Avec les six nouveaux condamnés à mort à la une de ce jour, le grand quotidien malgache midi-madagasikara.mg a fini par reconnaitre que « la peine capitale est encore appliquée à Madagascar »

Le verdict du tribunal est tombé comme un couperet pour les auteurs du meurtre de quatre adolescents à Ambohitsara, dans le district de Mananjary, l’année dernière [ndlr. 2007]. La peine capitale pour les six principaux auteurs.

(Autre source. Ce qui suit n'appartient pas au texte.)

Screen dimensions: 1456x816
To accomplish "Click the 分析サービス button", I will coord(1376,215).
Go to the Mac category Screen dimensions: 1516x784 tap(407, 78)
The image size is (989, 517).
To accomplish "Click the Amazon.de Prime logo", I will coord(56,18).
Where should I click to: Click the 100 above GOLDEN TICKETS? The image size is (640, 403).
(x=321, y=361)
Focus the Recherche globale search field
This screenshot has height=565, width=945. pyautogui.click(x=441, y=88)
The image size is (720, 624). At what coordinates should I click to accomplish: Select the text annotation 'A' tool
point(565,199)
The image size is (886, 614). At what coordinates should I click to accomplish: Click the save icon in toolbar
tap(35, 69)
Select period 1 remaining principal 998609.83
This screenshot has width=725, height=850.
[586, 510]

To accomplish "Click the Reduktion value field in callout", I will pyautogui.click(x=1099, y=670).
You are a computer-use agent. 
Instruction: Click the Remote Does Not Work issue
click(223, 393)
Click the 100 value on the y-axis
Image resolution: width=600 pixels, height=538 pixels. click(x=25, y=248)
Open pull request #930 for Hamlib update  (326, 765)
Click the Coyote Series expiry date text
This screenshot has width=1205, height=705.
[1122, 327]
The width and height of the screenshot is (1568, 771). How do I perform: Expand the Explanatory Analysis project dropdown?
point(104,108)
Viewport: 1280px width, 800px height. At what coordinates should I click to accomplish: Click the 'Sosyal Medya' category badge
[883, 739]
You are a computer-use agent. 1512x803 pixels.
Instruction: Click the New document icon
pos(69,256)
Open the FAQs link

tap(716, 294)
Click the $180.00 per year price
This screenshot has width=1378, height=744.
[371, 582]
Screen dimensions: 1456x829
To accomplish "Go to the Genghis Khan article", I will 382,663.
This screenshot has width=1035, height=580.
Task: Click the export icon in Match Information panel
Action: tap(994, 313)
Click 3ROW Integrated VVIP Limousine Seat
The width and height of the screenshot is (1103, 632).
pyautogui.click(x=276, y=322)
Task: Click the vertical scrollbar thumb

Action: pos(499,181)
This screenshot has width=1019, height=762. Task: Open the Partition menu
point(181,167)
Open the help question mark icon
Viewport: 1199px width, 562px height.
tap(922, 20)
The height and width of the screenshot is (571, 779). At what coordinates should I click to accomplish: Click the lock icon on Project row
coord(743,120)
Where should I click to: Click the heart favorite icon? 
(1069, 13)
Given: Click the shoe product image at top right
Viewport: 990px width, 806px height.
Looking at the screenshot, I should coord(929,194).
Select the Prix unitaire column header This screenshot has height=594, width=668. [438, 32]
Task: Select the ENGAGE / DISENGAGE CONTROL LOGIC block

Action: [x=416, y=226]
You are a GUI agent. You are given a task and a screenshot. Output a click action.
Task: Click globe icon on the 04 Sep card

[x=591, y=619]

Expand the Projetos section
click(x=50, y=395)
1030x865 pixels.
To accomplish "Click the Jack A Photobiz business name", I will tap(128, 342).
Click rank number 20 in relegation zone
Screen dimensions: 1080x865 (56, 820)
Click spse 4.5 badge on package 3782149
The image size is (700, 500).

[La peine capitale est encore appliquée à Madagascar : Six personnes condamnées à mort – midi-madagasikara – 30.10.2008 >>]

Effaçant du coup ses erreurs d’il y a à peine 3 semaines, lorsque rapportant les propos erronés attribués à Maître Maria Raharinarivonirina, ce quotidien titrait que « la peine de mort n’est plus prononcée à Madagascar »

« depuis 2006, les Cours Criminelles Ordinaires ne prononcent plus la peine de mort à Madagascar qui est un pays abolitionniste de fait ». Il fait partie des 35 pays considérés comme « abolitionnistes en pratique » par l’Union Européenne.

[La peine de mort n’est plus prononcée – midi-madagasikara11.10.2008 >>]

Je félicite ce journal même si une note rectificative mentionnant l’erreur, de la part de la rédaction aurait été la bienvenue. Mais en comparaison du silence radio de Maître Maria Raharinarivonirina à qui ces propos sont attribués, on doit sans doute estimer que c’est déjà beaucoup.

Comprenez-moi, avec la présidente de l’ACAT- Madagascar [Action des Chrétiens pour l’Abolition de la Torture], nous sommes nombreux à partager ce désir commun d’un monde avec moins de barbarie, dont le chemin passe aussi par l’abolition de la peine de mort à Madagascar. Mais ce chemin risque d’être long et semé d’embûches et « de tous les dangers, le plus grand est de sous-estimer son ennemi » [Pearl Buck prix Nobel de littérature 1938] alors restons vigilant.